One is that St Andrew, Scotland’s patron saint, asked to be crucified on a cross differently-shaped to the one of Chirst.
Another involves the a 9th or 10th century battle between a combined Scots and Picts army, and the Anglo-Saxon King of Northumbria at Athelstaneford in East Lothian.
During the battle, it is said, a cross formation of white clouds appeared in the blue sky. The Northumbrians were defeated and St Andrew became the patron saint of Scotland, with the white cross on a blue background later becoming the national flag.

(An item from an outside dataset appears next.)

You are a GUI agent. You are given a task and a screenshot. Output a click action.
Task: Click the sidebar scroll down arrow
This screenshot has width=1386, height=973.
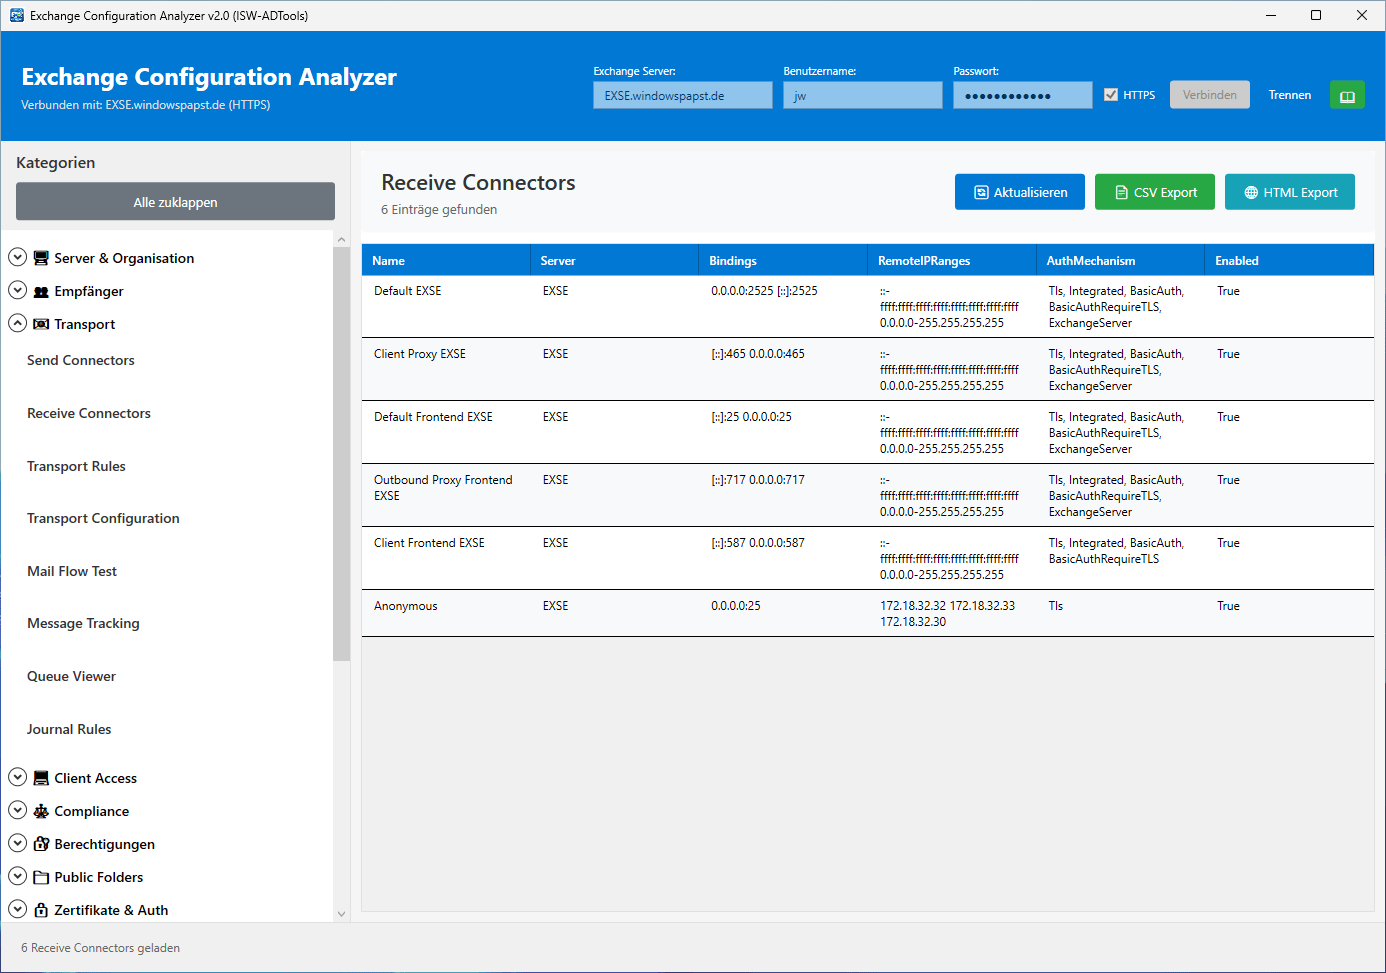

In the 1300s, many Scottish soldiers had a white cross on their tunics, but it wasn’t until the 15th century that the flag came into widespread use, and as a result, is one of the oldest flags still in existence.
The Lion Rampant
Back when flags and banners were important in identifying opposing elements in battles, King William I ‘the Lion’ (1143 - 1214) adopted a heraldic banner depicting a lion rearing up with three outstretched paws. This eventually became the royal coat of arms of Scotland and was incorporated into the Great Seal of Scotland, which was placed on all official documentation.
During the designing period, the lion rampant had the Latin motto ‘Nemo me impune lacessit’ incorporated into it, meaning ‘No-one attacks me with impunity,’
Strictly speaking, the lion ramprant belongs solely to the monarch - although a Royal Warrant was issued allowing the flag to be displayed as a token of loyalty to the crown.